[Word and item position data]
[START]
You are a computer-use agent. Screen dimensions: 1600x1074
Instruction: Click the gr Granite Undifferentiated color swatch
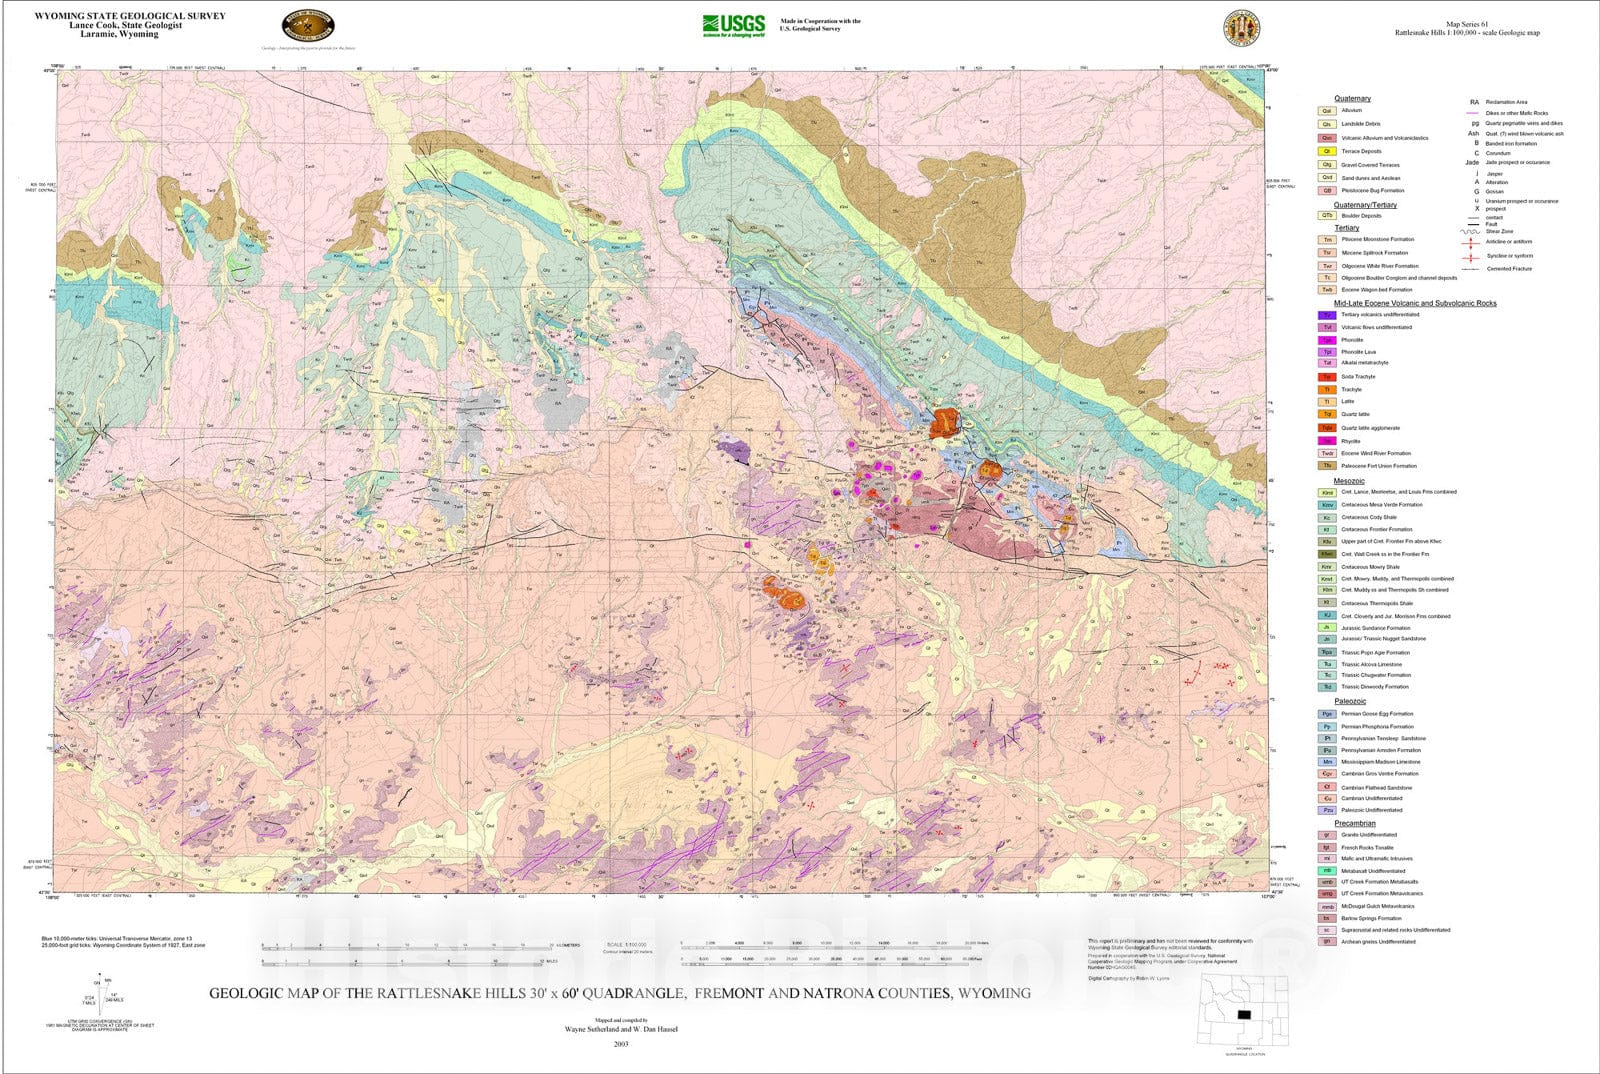(x=1326, y=834)
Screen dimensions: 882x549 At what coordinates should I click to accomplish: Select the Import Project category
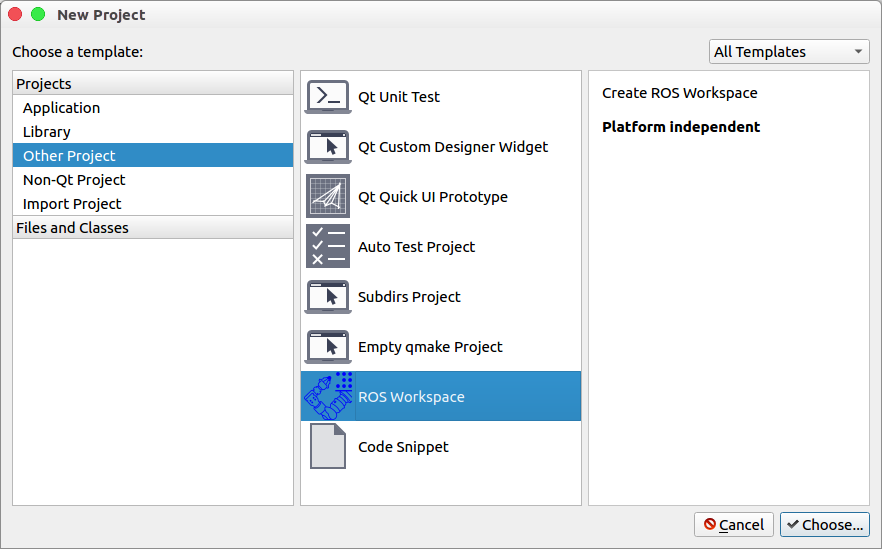[72, 204]
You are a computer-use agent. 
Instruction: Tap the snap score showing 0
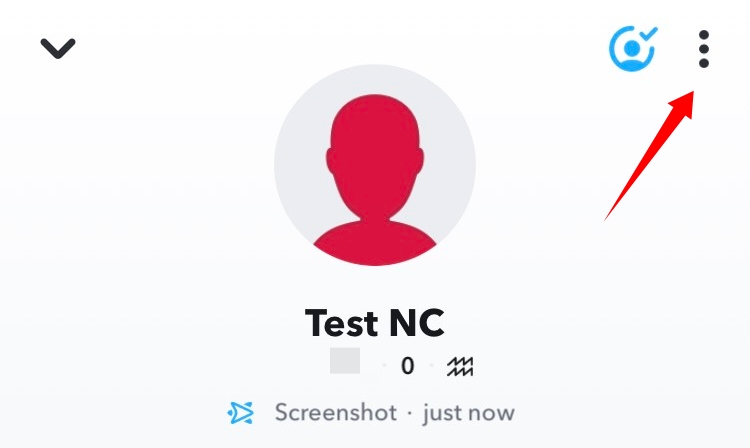pos(408,366)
[END]
OBJECTIVE — Output the material above line for line, without the pictures.

PROBLEM SOLUTION —
You are a computer-use agent. Screen dimensions: 1600x1074
Instruction: Click the gr Granite Undifferentiated color swatch
(x=1326, y=834)
Screen dimensions: 882x549 At what coordinates should I click to accomplish: Select the Import Project category
[72, 204]
You are a computer-use agent. 
Instruction: Tap the snap score showing 0
pos(408,366)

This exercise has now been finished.